A sensitive mass spectrometry method for simultaneous quantification of DNA methylation and hydroxymethylation levels in biological samples.

The recent discovery of 5-hydroxymethyl-cytosine (5 hmC) in embryonic stem cells and postmitotic neurons has triggered the need for quantitative measurements of both 5-methyl-cytosine (5 mC) and 5 hmC in the same sample.

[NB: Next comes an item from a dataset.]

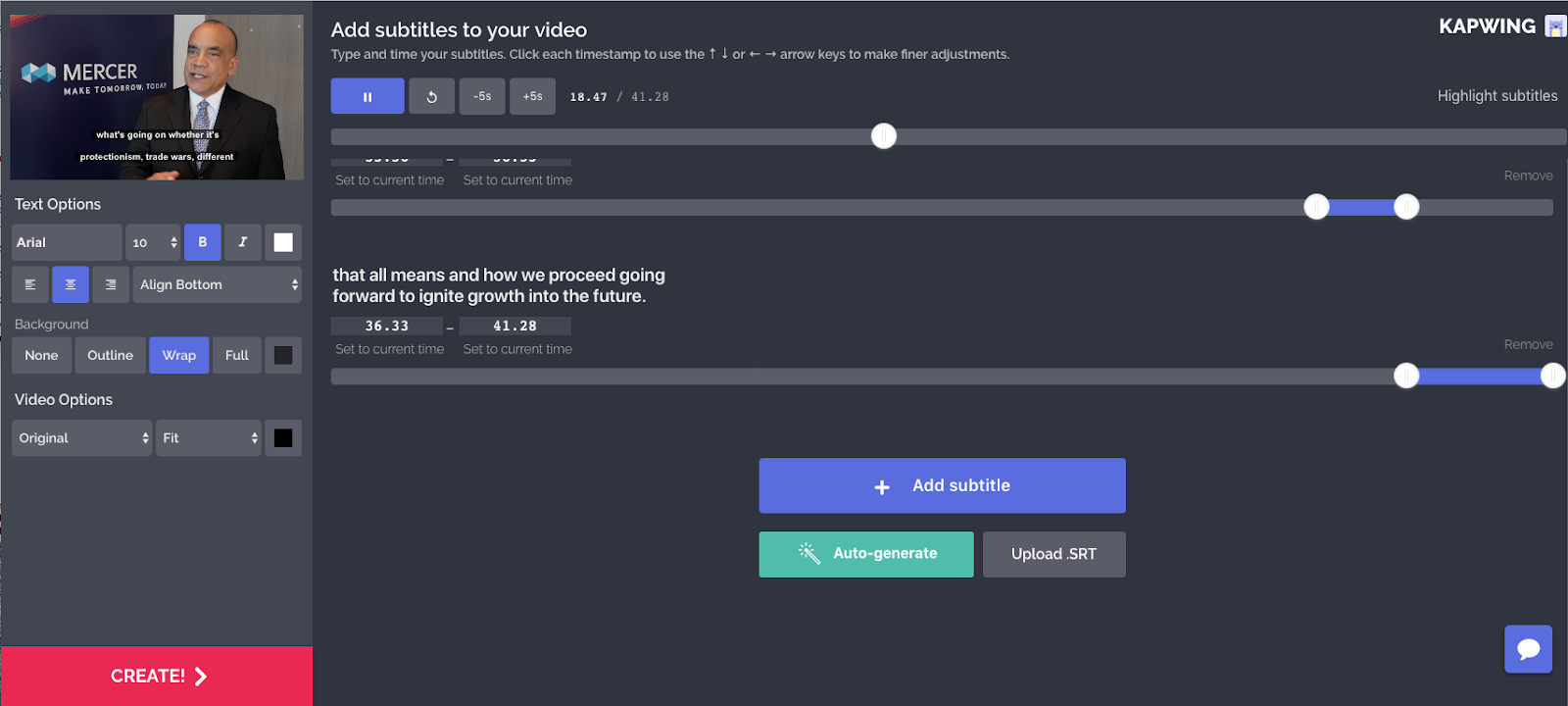Screen dimensions: 1568x706
Task: Skip back 5 seconds
Action: (x=482, y=96)
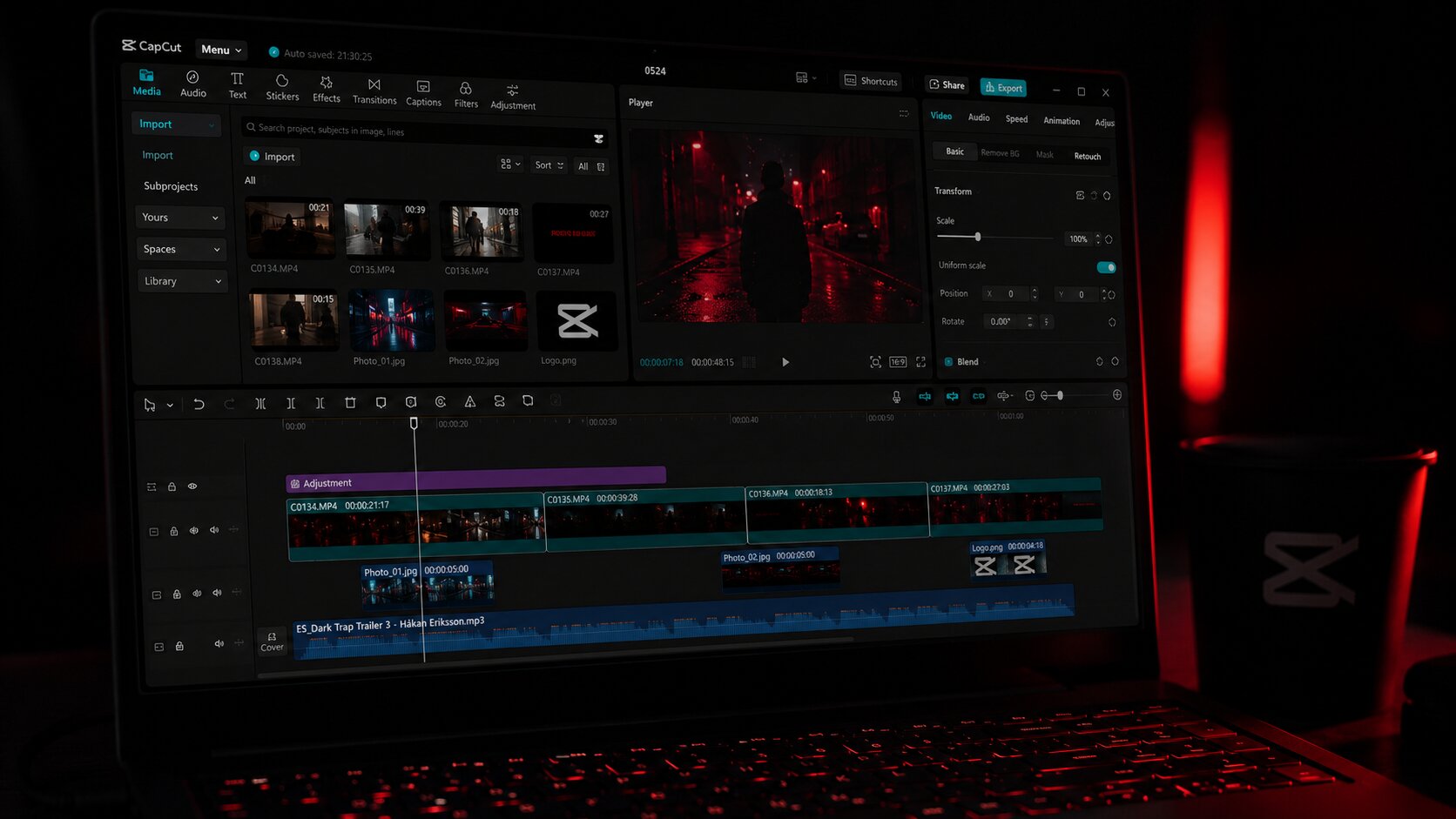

We have developed a method using liquid chromatography electrospray ionization tandem mass spectrometry with multiple reaction monitoring (LC-ESI-MS/MS-MRM) to simultaneously measure levels of 5 mC and 5 hmC in digested genomic DNA. This method is fast, robust, and accurate, and it is more sensitive than the current 5 hmC quantitation methods such as end labeling with thin layer chromatography and radiolabeling by glycosylation. Only 50 ng of digested genomic DNA is required to measure the presence of 0.1% 5 hmC in DNA from mouse embryonic stem cells. Using this procedure, we show that human induced pluripotent stem cells exhibit a dramatic increase in 5 mC and 5 hmC levels compared with parental fibroblast cells, suggesting a dynamic regulation of DNA methylation and hydroxymethylation during cellular reprogramming.